■ **Material supplied**

* * * *

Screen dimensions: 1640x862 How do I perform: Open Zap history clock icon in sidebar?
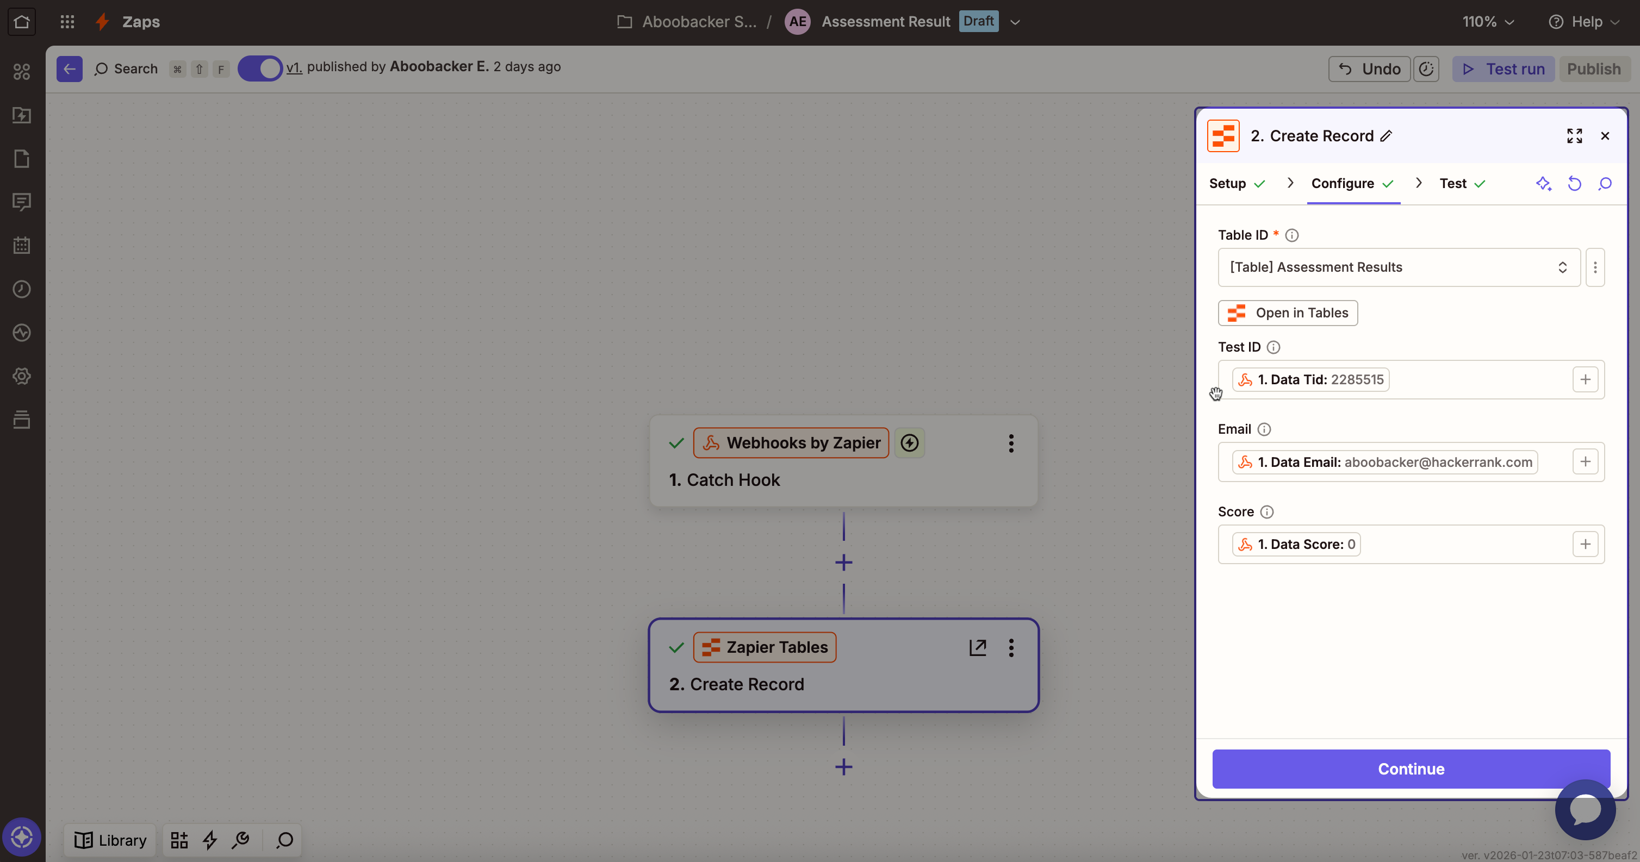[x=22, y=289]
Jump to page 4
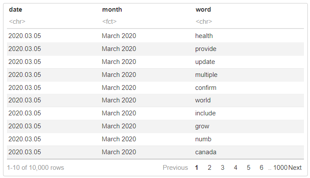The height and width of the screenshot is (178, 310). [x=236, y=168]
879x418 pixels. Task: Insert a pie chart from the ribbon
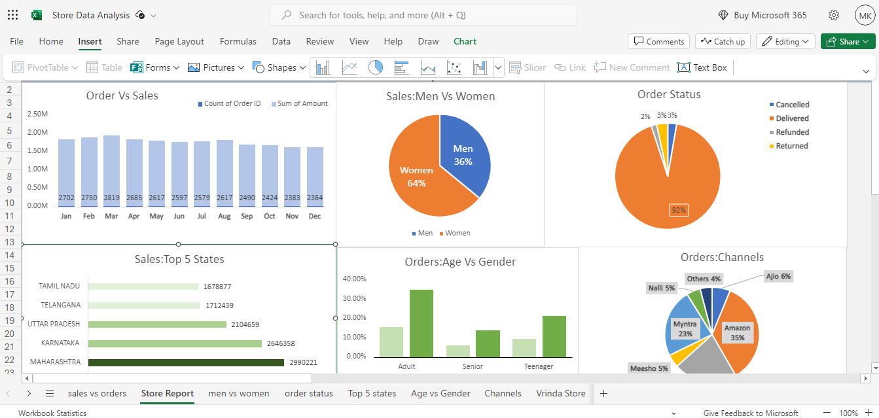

* * * *

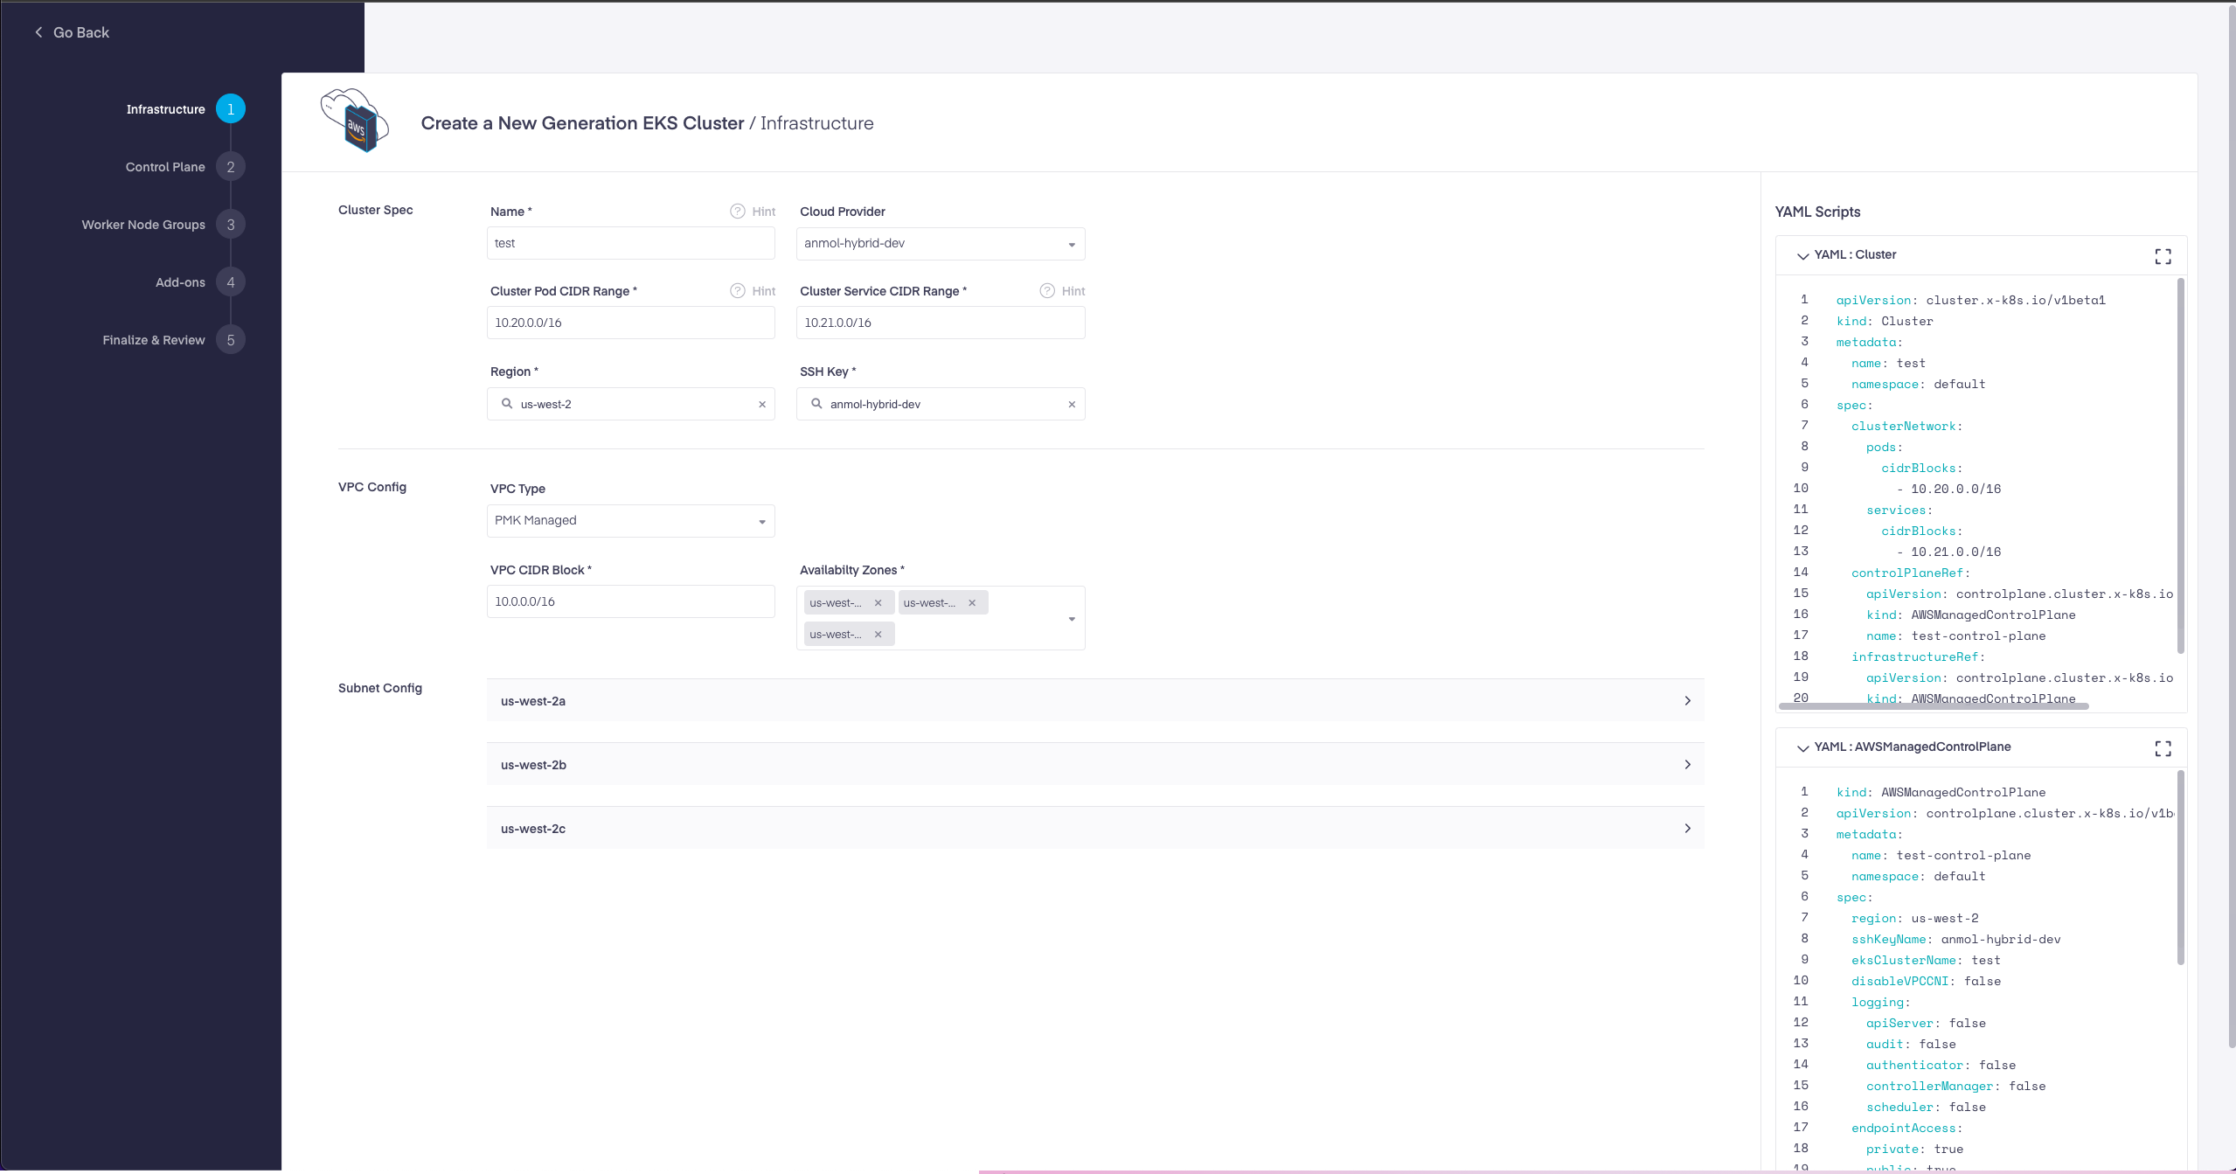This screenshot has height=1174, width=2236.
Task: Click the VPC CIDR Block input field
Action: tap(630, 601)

* * * *

Write out the listing between the lines holding "This screenshot has height=1174, width=2236." and "Action: tap(630, 601)", inclusive, as a numbered list with blank lines removed and the pictures left out.

■ **Task answer**
1. This screenshot has height=1174, width=2236.
2. Task: Click the VPC CIDR Block input field
3. Action: tap(630, 601)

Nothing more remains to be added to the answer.